→ **What is required**:
Give back every entry in full, exactly as it reads.

→ **Records shown**:
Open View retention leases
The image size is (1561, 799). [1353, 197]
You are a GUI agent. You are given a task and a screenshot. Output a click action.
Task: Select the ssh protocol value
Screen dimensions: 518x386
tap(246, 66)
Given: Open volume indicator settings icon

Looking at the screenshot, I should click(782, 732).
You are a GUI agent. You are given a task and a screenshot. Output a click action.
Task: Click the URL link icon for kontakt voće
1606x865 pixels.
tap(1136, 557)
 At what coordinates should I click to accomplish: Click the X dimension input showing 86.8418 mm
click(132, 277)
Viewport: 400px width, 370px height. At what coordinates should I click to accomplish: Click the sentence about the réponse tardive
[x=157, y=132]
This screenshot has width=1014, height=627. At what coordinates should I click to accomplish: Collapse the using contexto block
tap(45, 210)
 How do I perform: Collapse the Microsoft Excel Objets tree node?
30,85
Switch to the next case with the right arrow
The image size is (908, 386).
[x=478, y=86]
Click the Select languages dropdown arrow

→ **Completed task**:
Open View retention leases
The image size is (1561, 799). [1353, 197]
You are a GUI agent. You are given a task and a screenshot. Output a click action.
Task: Select the ssh protocol value
Screen dimensions: 518x386
tap(246, 66)
Given: Open volume indicator settings icon

Looking at the screenshot, I should click(782, 732).
You are a GUI agent. You are given a task and a screenshot. Output a click action.
Task: Click the URL link icon for kontakt voće
1606x865 pixels.
tap(1136, 557)
 At what coordinates should I click to accomplish: Click the X dimension input showing 86.8418 mm
click(132, 277)
Viewport: 400px width, 370px height. At what coordinates should I click to accomplish: Click the sentence about the réponse tardive
[x=157, y=132]
This screenshot has width=1014, height=627. At what coordinates should I click to accomplish: Collapse the using contexto block
tap(45, 210)
 How do I perform: Collapse the Microsoft Excel Objets tree node?
30,85
Switch to the next case with the right arrow
The image size is (908, 386).
[x=478, y=86]
Click the Select languages dropdown arrow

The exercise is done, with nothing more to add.